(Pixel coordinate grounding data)
• • • • • • •

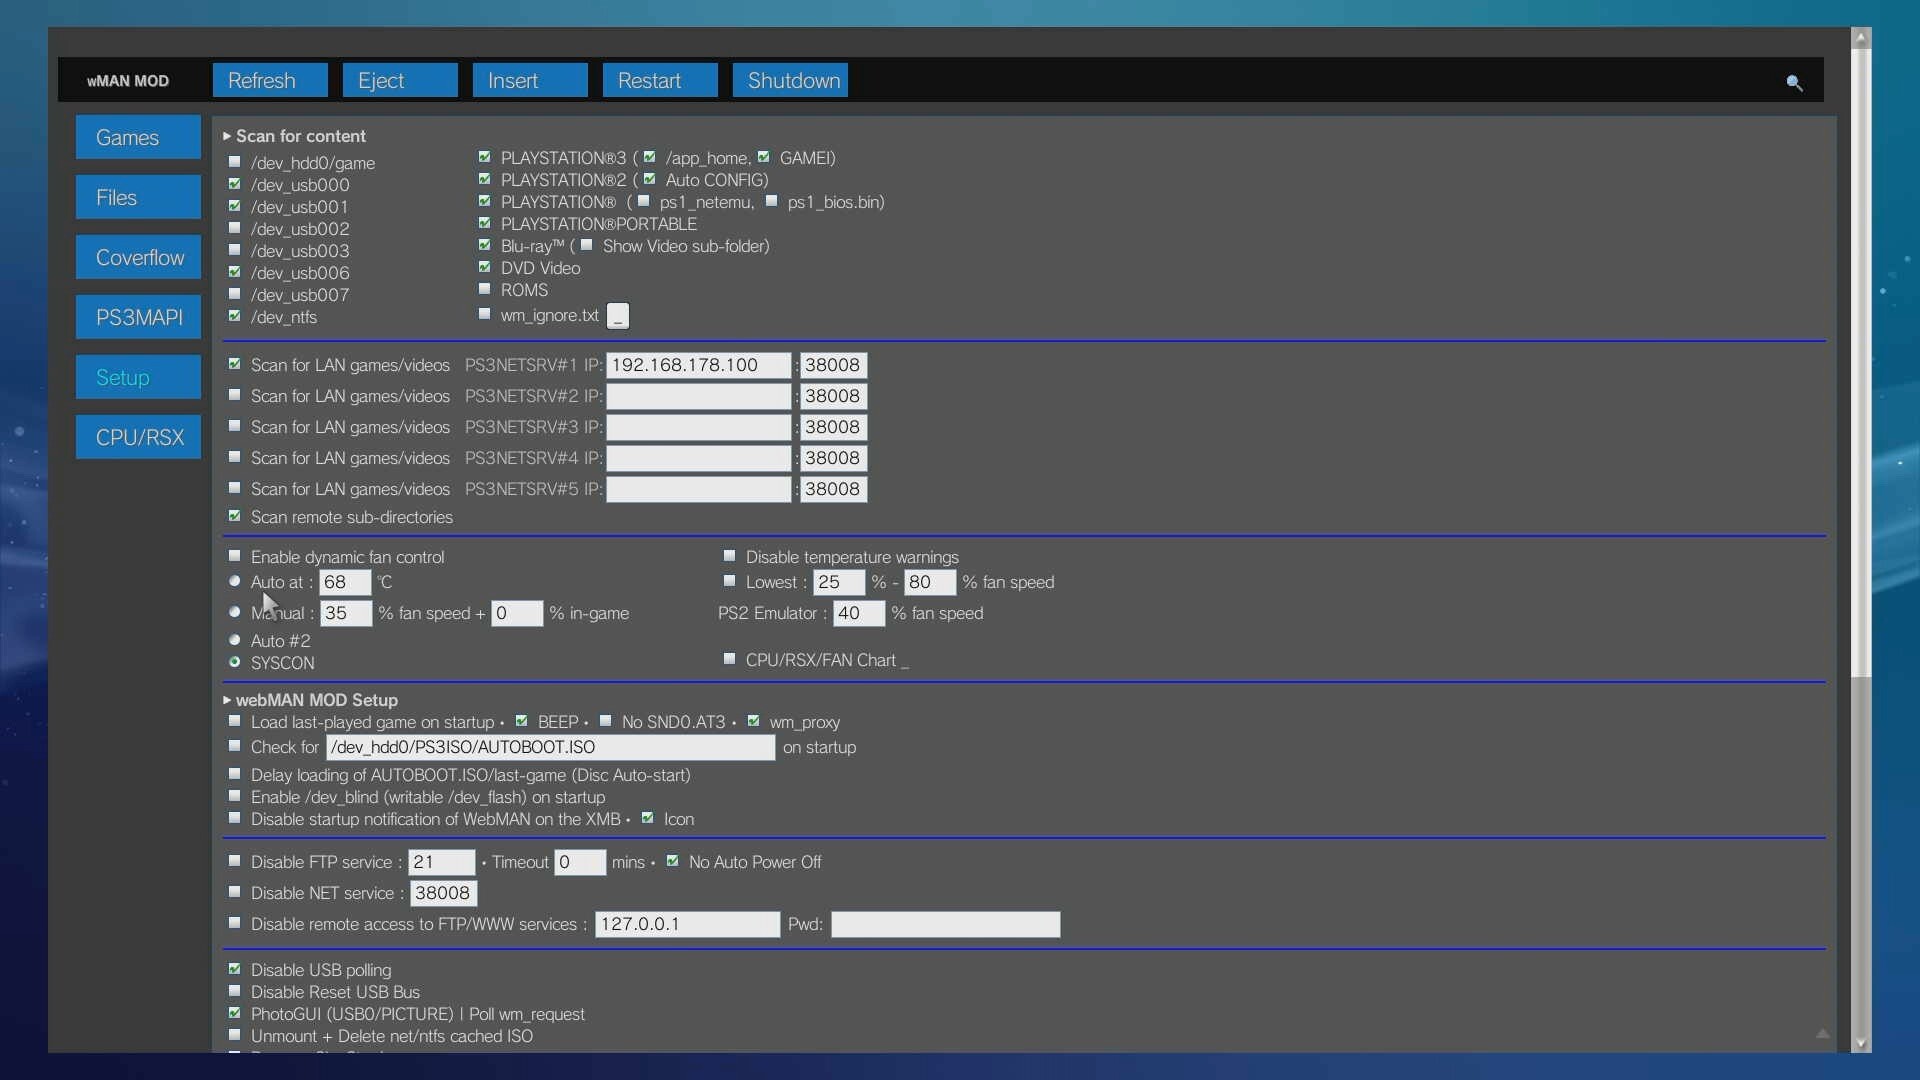Enable the /dev_hdd0/game scan checkbox
Screen dimensions: 1920x1080
click(x=235, y=162)
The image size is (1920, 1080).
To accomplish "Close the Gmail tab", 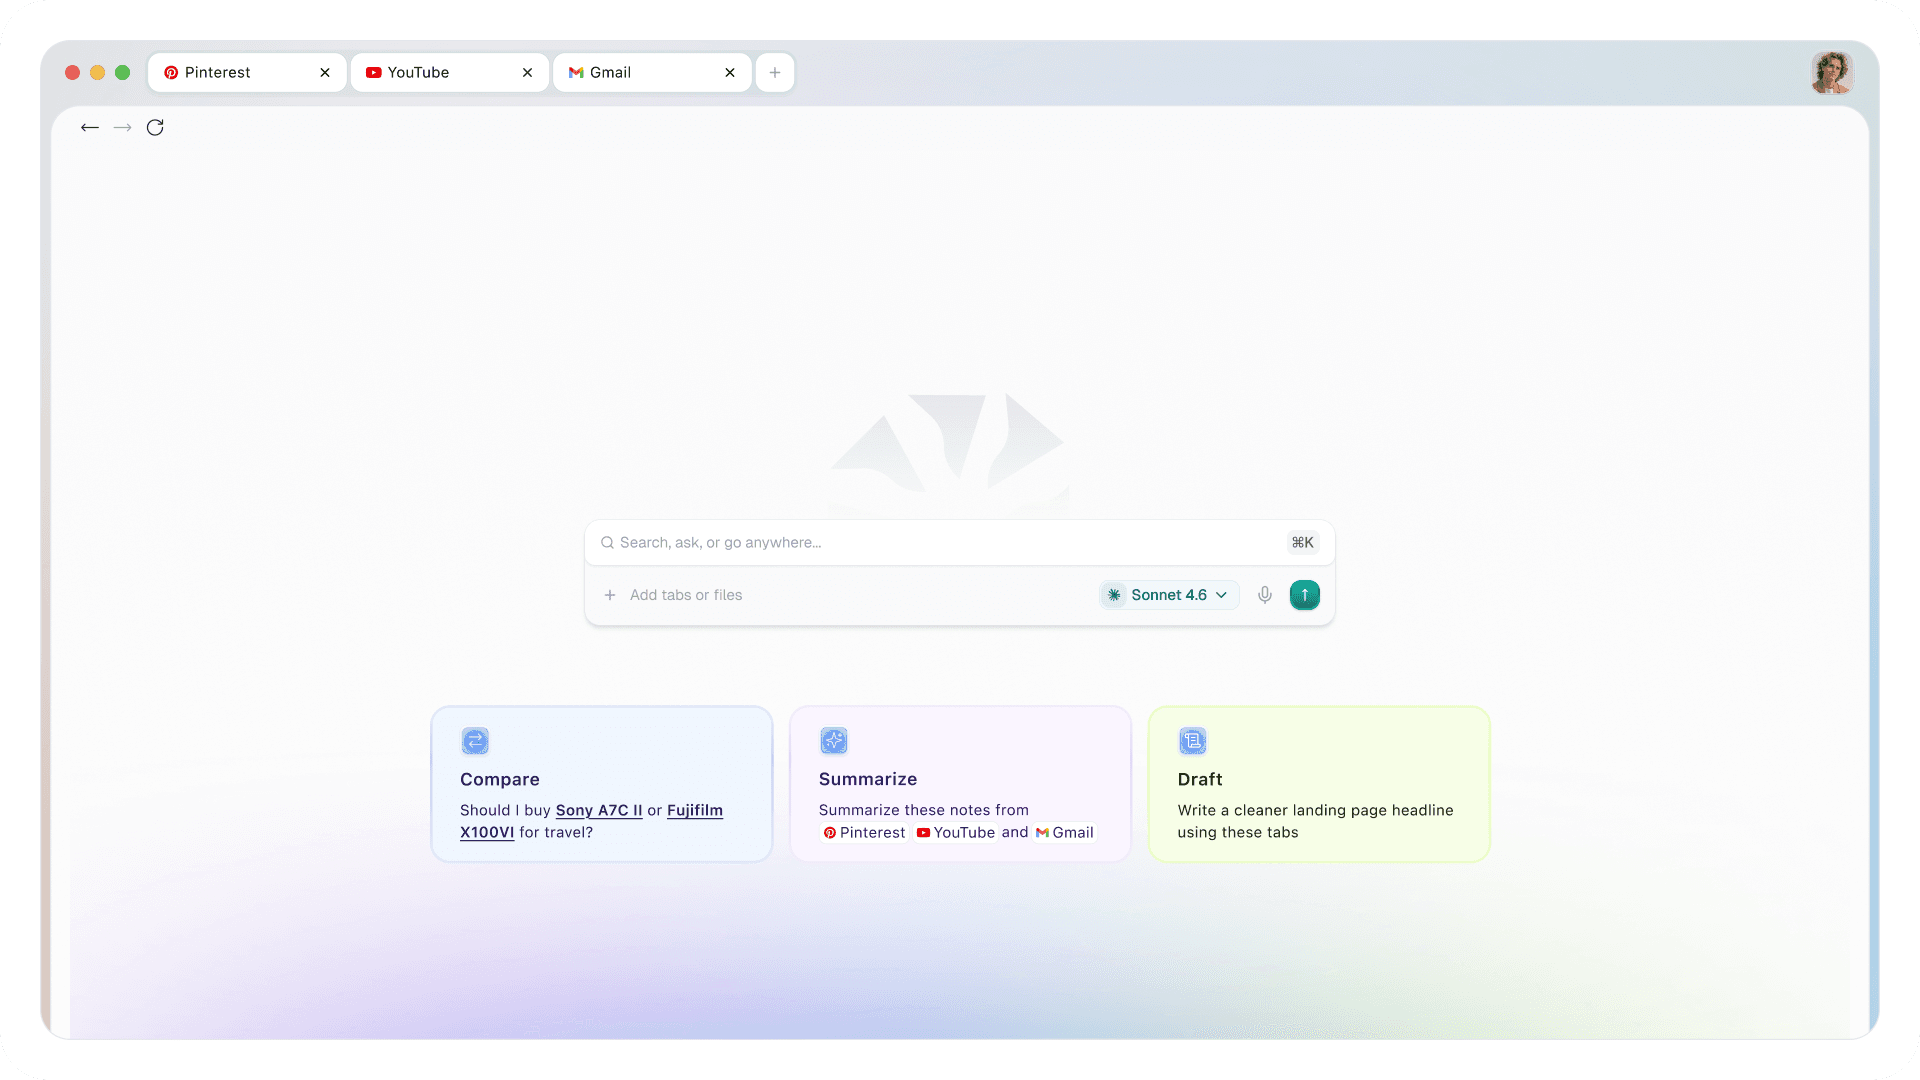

• • • • • • •

→ PROBLEM DESCRIPTION
With the pictures left out, output the lines from the one containing "The image size is (1920, 1080)." through the last line of the records above, exactly as they are.

→ ANSWER
The image size is (1920, 1080).
To accomplish "Close the Gmail tab", 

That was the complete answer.